On Jan 22, 2010, at 1:35 PM, P T Withington wrote:

> On 2010-01-22, at 06:25, Raju Bitter wrote:
> 
>> Did you see the announcement of HTML5 video for Youtube and Vimeo?
>> http://youtube-global.blogspot.com/2010/01/introducing-youtube-html5-supported.html
>>> A while ago, YouTube launched a simple demo of an HTML5-based video player. 
>>> Recently, we published a blog post on
>>> our pre-spring cleaning effort and your number one request was that YouTube 
>>> do more with HTML5. Today, we're
>>> introducing an experimental version of an HTML5-supported player.
>> 
>> 
>> http://vimeo.com/blog:268
>>> What's the HTML5 player, you ask? Simply put, it's an alternative to our 
>>> current Flash player that looks and works
>>> almost exactly the same way.
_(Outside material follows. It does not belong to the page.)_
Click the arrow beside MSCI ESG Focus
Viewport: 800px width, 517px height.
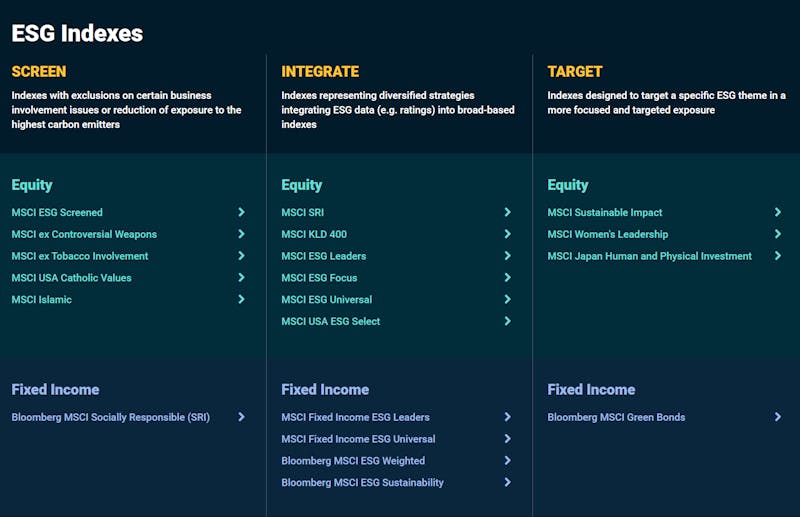(x=508, y=277)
What are the benefits?
>>>  The player loads right away -- no more spinning butterfly thingy
>>>  You can jump anywhere in the video, without having to wait for it to buffer
>>>  Smoother, less jumpy playback (we hope)
>>> ....
>>> It only works for about 25% of you: you must be running the latest versions 
>>> of Safari, Chrome, or IE with Chrome Frame installed.
>> 
>> Hmmm, probably time to tackle an OpenLaszlo version:
>> http://jira.openlaszlo.org/jira/browse/LPP-8290
> 
> Indeed.
> 
> It's funny.  Apple gave u-toob a great incentive to re-encode their videos as 
> H.264.  If you use the click-to-flash plug-in, somehow it tells u-toob to 
> deliver the H.264 if it is available.  I guess it pretends to be an iphone?  
> But then it just uses quicktime as the player.  I'm not sure I understand 
> what it means to have an "html 5" player.  There are html buttons that 
> control the playback?  Is there more?

In light of Google's acquisition of On2 technology - there was just a press 
announcement by Google an On2 on Jan 7th 
(http://www.businesswire.com/portal/site/home/permalink/?ndmViewId=news_view&newsId=20100107005821&newsLang=en)
 this can be seen as a the next step on the way to an open web video platform.
http://technologizer.com/2009/08/05/google-acquisition-could-move-html-5-ahead/
> “Today video is an essential part of the Web experience, and we believe 
> high-quality video compression technology should be a part of the Web 
> platform,” said Sundar Pichai, vice president of product management at 
> Google, in a prepared statement. “We are committed to innovation in video 
> quality on the Web, and we believe that On2’s team and technology will help 
> us further that goal.”

At the same time, just today, Firefox announced fullscreen support for open 
standards based HTML 5 video: 
http://mozillalinks.org/wp/2009/10/firefox-3-6-gets-full-screen-native-video/
> Firefox 3.6 now supports fullscreen video playback through native HTML5 video 
> embeds. Just right-click a video embedded using the HTML5 video tag and 
> you’ll see a new menu item for full-screen playback.

And they have support for poster view:
<video src="videofile.ogg" autoplay poster="posterimage.jpg">  
  Your browser does not support the <code>video</code> element.  
 </video>

So much happening... but still not one open standard!